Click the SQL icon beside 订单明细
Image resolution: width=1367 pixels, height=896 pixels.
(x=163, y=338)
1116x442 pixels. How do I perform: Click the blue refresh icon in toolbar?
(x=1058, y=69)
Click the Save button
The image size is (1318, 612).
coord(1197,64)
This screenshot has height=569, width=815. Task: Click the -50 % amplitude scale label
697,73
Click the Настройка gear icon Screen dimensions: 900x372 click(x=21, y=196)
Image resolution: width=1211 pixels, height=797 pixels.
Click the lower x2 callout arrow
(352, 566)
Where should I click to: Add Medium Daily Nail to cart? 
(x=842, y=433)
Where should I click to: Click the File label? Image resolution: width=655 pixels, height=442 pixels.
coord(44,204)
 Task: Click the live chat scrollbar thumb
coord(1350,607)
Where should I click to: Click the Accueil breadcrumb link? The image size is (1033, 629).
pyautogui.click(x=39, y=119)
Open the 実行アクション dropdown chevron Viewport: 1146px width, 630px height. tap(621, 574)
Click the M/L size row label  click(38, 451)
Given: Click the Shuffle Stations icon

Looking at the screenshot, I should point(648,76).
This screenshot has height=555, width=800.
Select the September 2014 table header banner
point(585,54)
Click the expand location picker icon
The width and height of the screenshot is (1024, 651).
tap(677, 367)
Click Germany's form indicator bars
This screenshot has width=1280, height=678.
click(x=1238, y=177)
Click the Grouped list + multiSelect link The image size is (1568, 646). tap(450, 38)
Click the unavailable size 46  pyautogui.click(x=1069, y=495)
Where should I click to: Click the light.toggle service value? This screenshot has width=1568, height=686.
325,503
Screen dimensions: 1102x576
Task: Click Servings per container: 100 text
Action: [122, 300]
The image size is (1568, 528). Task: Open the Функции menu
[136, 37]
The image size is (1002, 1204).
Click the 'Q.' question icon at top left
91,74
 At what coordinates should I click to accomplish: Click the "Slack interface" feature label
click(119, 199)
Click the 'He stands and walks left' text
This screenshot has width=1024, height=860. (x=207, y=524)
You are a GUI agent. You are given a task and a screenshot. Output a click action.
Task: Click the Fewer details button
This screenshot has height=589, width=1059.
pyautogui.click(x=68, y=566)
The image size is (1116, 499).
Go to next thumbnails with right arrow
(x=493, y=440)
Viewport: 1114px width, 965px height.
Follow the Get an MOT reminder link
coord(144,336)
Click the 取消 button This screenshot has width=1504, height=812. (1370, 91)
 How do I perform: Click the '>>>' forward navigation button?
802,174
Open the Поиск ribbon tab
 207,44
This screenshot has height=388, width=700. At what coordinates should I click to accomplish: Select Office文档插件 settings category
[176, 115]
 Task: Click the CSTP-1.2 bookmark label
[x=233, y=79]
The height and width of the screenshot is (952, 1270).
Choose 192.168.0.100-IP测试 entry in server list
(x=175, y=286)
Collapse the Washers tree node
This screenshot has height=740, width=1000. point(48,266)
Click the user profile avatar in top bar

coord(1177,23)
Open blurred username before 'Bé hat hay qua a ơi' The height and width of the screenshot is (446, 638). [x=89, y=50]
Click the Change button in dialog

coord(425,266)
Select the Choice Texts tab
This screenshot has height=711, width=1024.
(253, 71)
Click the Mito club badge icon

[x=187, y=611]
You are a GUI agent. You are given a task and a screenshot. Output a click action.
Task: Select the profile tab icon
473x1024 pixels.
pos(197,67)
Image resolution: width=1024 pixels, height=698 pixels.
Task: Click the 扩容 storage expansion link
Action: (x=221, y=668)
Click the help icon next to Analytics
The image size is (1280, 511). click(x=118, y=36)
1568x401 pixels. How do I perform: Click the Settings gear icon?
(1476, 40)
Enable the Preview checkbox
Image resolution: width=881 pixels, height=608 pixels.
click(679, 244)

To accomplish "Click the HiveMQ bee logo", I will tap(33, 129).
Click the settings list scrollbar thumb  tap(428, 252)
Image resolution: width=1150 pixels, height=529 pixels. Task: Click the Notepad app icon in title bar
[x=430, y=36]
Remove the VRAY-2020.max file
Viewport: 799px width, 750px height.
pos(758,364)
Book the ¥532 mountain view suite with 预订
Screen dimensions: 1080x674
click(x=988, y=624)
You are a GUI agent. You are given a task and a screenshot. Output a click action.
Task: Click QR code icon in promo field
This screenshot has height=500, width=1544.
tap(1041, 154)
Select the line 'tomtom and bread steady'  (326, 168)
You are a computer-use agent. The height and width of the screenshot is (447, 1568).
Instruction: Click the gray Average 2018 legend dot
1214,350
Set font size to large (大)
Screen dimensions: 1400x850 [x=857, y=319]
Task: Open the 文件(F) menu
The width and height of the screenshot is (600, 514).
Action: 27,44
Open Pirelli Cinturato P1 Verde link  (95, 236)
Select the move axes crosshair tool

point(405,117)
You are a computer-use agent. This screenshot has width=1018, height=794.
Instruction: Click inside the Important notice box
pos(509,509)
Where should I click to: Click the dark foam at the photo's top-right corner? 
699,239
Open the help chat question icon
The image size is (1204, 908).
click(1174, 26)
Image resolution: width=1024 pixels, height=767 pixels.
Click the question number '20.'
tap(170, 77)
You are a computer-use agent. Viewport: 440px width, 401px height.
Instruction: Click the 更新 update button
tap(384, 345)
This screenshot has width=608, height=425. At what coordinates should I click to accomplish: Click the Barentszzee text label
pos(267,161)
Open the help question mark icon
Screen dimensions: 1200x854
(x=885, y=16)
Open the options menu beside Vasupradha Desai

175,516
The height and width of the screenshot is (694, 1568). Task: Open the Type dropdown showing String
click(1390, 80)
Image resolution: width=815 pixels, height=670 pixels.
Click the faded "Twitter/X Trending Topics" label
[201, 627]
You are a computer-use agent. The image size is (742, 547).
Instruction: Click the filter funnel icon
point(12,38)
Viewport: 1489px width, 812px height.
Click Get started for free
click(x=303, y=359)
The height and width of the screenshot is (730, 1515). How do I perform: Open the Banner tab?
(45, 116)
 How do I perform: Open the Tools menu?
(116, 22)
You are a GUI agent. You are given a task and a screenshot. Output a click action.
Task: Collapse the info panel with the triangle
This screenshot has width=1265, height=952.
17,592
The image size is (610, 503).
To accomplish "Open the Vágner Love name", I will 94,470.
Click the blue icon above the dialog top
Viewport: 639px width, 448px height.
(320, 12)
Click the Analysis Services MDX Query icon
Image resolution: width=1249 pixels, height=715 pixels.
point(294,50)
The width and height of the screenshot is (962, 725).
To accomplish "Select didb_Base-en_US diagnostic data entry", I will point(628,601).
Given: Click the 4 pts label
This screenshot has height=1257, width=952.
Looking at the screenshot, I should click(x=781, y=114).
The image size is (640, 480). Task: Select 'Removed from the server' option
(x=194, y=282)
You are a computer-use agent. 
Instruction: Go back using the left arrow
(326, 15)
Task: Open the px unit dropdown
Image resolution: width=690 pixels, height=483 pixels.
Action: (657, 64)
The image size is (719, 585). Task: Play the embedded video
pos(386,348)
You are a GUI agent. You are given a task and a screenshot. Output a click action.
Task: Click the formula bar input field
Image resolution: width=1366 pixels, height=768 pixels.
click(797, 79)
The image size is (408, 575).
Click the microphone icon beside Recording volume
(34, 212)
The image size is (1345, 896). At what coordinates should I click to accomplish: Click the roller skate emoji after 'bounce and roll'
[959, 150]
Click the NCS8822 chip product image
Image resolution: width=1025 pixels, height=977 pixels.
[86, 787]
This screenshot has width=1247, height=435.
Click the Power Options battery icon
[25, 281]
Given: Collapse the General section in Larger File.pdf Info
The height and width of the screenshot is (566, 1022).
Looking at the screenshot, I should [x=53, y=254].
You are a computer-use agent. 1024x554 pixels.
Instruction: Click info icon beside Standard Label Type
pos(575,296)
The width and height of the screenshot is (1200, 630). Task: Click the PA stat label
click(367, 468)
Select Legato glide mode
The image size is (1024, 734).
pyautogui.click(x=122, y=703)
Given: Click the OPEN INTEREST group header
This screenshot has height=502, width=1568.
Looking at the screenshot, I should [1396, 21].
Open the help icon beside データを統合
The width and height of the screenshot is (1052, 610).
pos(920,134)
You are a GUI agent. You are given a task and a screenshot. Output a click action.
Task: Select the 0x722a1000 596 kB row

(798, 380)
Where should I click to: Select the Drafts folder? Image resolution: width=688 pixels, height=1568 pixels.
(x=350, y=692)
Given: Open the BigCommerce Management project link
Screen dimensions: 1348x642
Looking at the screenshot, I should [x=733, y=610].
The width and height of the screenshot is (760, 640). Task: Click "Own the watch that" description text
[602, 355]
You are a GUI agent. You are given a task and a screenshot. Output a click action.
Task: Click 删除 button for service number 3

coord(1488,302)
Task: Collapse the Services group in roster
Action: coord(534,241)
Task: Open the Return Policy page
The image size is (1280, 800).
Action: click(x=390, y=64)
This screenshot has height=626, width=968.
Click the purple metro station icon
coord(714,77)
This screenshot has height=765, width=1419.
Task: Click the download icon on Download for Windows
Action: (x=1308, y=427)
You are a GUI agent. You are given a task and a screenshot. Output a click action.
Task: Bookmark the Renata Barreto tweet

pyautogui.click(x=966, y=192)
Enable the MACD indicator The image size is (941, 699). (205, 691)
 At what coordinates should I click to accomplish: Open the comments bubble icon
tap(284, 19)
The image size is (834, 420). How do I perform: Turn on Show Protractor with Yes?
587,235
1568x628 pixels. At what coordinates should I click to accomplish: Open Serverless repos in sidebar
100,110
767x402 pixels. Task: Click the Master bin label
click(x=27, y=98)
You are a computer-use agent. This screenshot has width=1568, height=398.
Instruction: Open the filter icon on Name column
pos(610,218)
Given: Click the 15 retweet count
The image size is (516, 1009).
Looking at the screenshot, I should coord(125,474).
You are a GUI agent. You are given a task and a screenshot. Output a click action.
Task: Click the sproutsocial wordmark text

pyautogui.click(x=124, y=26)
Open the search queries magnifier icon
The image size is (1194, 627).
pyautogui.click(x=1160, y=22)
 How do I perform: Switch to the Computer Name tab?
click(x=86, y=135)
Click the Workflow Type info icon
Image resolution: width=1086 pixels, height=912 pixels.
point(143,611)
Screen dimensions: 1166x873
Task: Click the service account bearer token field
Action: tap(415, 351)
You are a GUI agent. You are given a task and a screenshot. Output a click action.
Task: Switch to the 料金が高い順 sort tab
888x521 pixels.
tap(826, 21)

------------------------------------------------------------------------

Task brief: Look through the material above and print exactly the lines from the one containing "This screenshot has width=1265, height=952." to the one containing "The width and height of the screenshot is (962, 725).", both included, and nothing more.

Response:
This screenshot has width=1265, height=952.
17,592
The image size is (610, 503).
To accomplish "Open the Vágner Love name", I will 94,470.
Click the blue icon above the dialog top
Viewport: 639px width, 448px height.
(320, 12)
Click the Analysis Services MDX Query icon
Image resolution: width=1249 pixels, height=715 pixels.
point(294,50)
The width and height of the screenshot is (962, 725).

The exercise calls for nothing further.